The problem with a longer-term view is that you can’t show the value so easily.
Either have to wait longer to really understand the impact of your marketing activities, or you need a series of proxy metrics which you have otherwise demonstrated are part of the journey to lifetime value, or you need an insight programme, or a predictive model, to show that value. And so, often, businesses give up on such metrics, and such programmes, and end up focusing on short-term value again.
So, how can you break out of this “vicious cycle” of only focusing on the short-term impact, and look to long-term value? Here are some tips.

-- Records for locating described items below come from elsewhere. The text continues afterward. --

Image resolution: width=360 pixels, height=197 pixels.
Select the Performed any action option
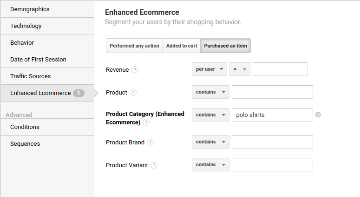coord(134,46)
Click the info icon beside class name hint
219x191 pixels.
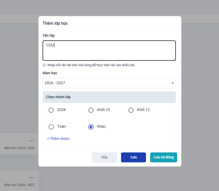click(44, 65)
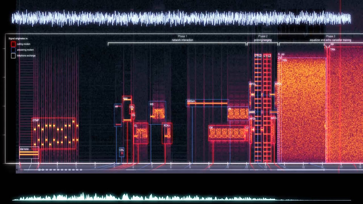Click the Phase 3 equalizer training label
The width and height of the screenshot is (363, 204).
point(330,38)
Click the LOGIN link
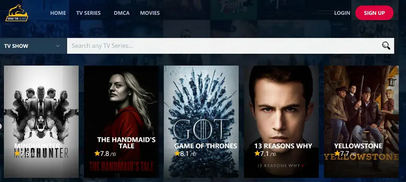406x182 pixels. (x=342, y=13)
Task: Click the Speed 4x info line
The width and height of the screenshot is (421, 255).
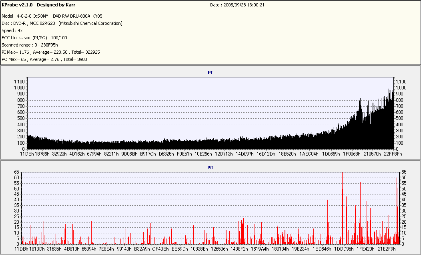Action: (12, 30)
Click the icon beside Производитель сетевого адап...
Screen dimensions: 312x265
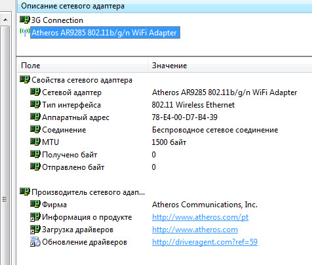point(25,192)
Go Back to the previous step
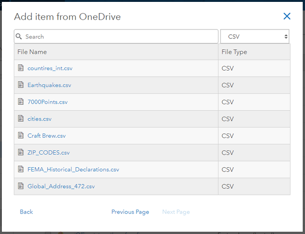Image resolution: width=305 pixels, height=234 pixels. click(26, 212)
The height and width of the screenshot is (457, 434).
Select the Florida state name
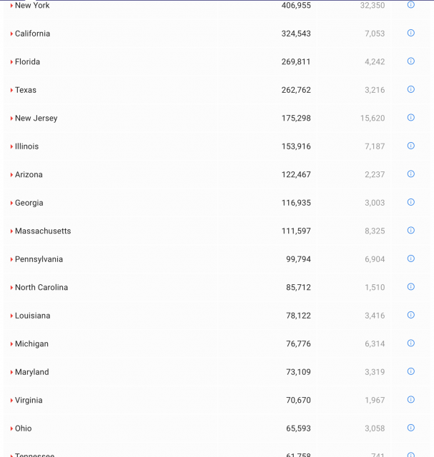point(27,62)
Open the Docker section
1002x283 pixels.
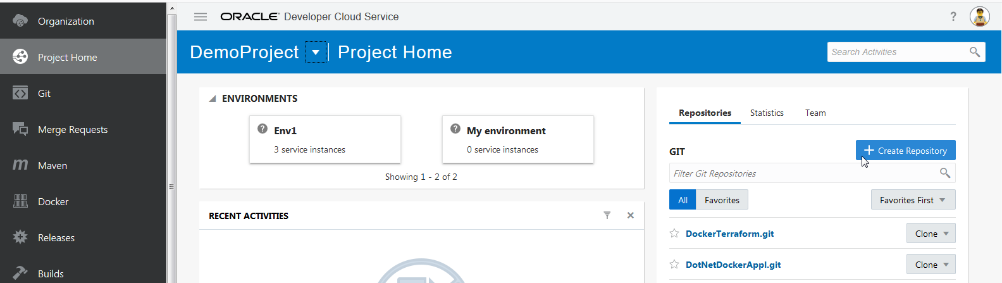tap(53, 201)
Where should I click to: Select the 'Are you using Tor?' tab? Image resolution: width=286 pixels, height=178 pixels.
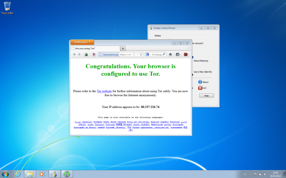[95, 49]
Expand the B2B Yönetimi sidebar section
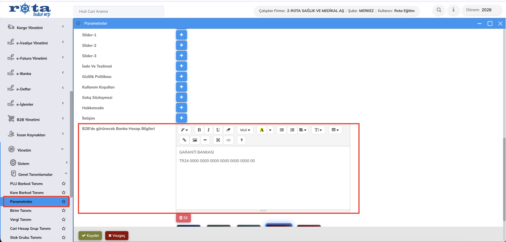This screenshot has width=506, height=242. click(x=35, y=120)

- Use customer lifetime value as your North Star metric. This is the metric that should guide all of your decision-making, from product development to marketing campaigns. By orienting your entire company around this metric, you’ll be able to make sure that everyone is working towards the same goal.
- Ensure commitment to this approach comes from the top. Especially in the current economic climate, there will be a temptation to focus on short-term value. But this is actually misguided. In a downturn, the best approach is to focus on your most valuable, long-term customers, as they are the ones that will help you through, and they are also the ones that will most value what you do for them. But understanding this takes a long-term vision and a commitment to these long-term value drivers.
- Make sure you have a clear understanding of your customer journey. This will help you identify which activities are most likely to generate long-term value. Once you have this understanding, you can start to focus on these activities and invest more resources in them.
- Use predictive modelling to estimate the future value of your customers. This will help you understand which customers are most valuable and how to best allocate your resources.
- Use customer surveys to constantly check in on customer satisfaction levels. This will help you identify any potential problems early on and take steps to prevent them from becoming bigger issues.
- Use cohort analysis to track groups of customers over time. This will help you see how different groups of customers interact with your product or service and identify any trends.
- To start off with, link your activities to customer behaviour, not just transactions. If you can show that your app or your website is being used more, or that engagement is increasing, then this is a valuable metric in its own right. It doesn’t necessarily have to be linked to immediate revenue, but it’s a valuable marker of progress. And you can also then evolve your activities and insights as you develop your programme.
Customer lifetime value is a difficult metric to focus on, but it’s one that is becoming increasingly important. By orienting your company around this metric, you can make sure that everyone is working towards the same goal. And by using the right tools and techniques, you can start to focus on the activities that generate long-term value.